The use of specialized ink formulations to form thick films having various functions on suitable substrates in the construction of multilayer integrated circuits is known in the art. Such technology is of increasing interest in the fabrication of very dense multilayer circuit patterns on various substrates for a wide variety of applications in the electronics industry.
Thick-film multilayer structures typically are comprised of at least two patterned layers of a conductor separated by a dielectric layer. The patterned conductor layers are connected by a metallic conductor deposited in vias in the dielectric layer. Such structures are formed by multiple deposition and firing of layers of conductor and dielectric inks.

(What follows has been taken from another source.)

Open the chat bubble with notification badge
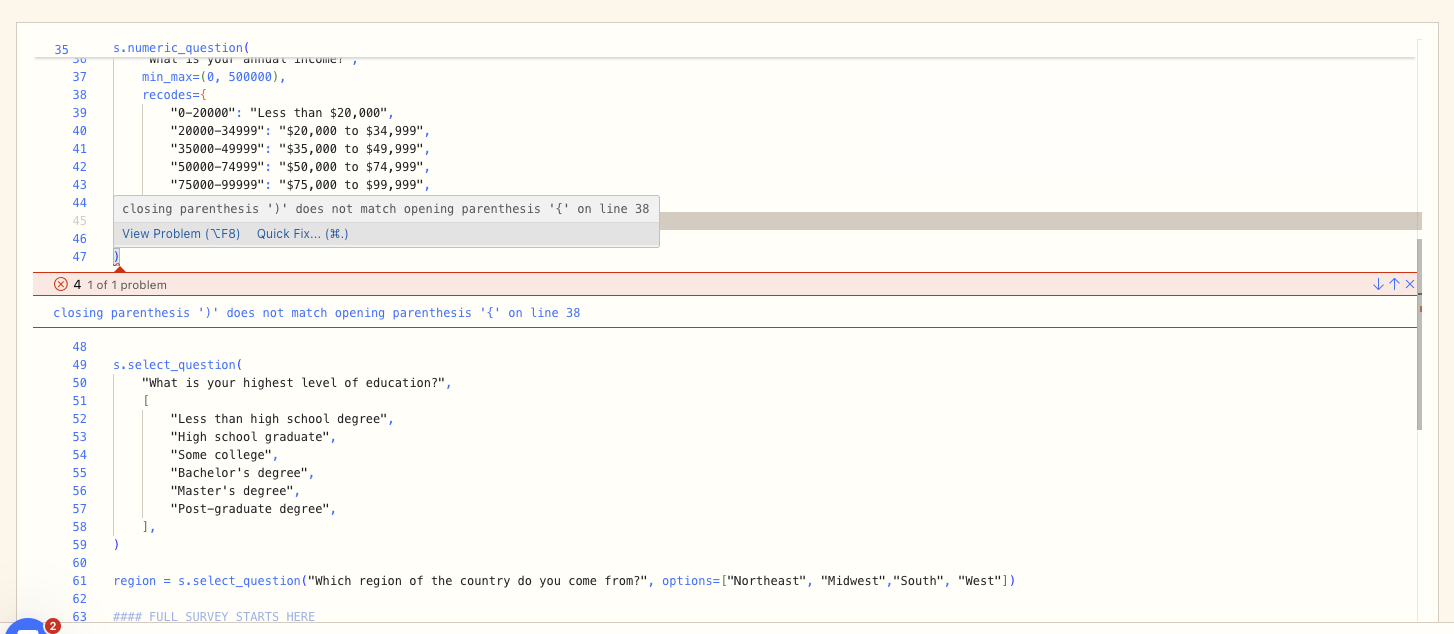 (30, 627)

Such multilayer circuit structures utilizing copper as the conductor metal have a number of problems. The most common is failure caused by the development of electrical shorts due to interactions between materials of the copper conductor ink and the dielectric layer which take place during the multiple firings necessary to fabricate multilayer integrated circuits. If the dielectric material is not resistant to the penetration of flux components, conductive channels may be formed in the dielectric during the repeated firings. When such a channel passes completely through a dielectric layer and makes contact between an overlying and underlying copper conductor, an electrical short is produced.
A second problem common to multilayer circuits is porosity in the fired dielectric layer resulting from the evolution of gases from organic vehicle materials and/or oxides of bismuth and copper during firing. Contaminant materials, e.g. molten eutectic phases from fired copper conductor layers, can readily leach into the resulting passages. The integrity of the dielectric layers in a multilayer structure is also important because the voids therein lower the resistance of the dielectric, which is undesirable. It is conventional to print and fire at least two layers of dielectric ink between conductors to minimize the possibility that evolving gases will form connected passages through the dielectric.
It is possible to reduce the tendency of contaminant materials to leach into a dielectric material by formulating the ink with a higher quantity of glass frit thereby decreasing the porosity of the fired material. However, both this solution and the multiple print and fire approach can result in the trapping of gases within the dielectric layer. This will cause both the dielectric layer and overlying conductor layers to blister and peel during subsequent nitrogen firings.
Typically, the glass phase of a glass-filled dielectric will flow and densify at between 500.degree.-650.degree. C. Ideally, all traces of the organic vehicle in the ink should be removed before the glass flows and densifies. Conventionally, this is not readily achieved without the addition of oxidizer constituents such as barium nitrate. While such additives are effective in removing trace amounts of carbonaceous material, they are known to evolve gas, particularly oxygen, during subsequent firings. These gases can cause blistering and peeling of subsequently applied layers and can substantially increase the porosity of overlying dielectric layers. In addition, the gases evolved from these materials can react with copper from adjacent copper conductors and via fills to form copper oxide which, in turn, can react with flux materials and form an eutectic phase which will readily penetrate porous dielectric material.
Another approach to ensure removal of carbonaceous residues from a dielectric material is to treat the dried ink, before firing, with an oxidizing or reducing plasma as disclosed by Prabhu et al. in U.S. Pat. No. 4,619,836, issued Oct. 28, 1986. This treatment, while a significant improvement, does introduce an additional processing step and additional apparatus requirements into the manufacture of copper-based multilayer circuitry.
In accordance with this invention, there are provided novel dielectric inks which form dielectric layers having reduced porosity without oxidizers, such as barium nitrate, or a plasma treatment prior to firing.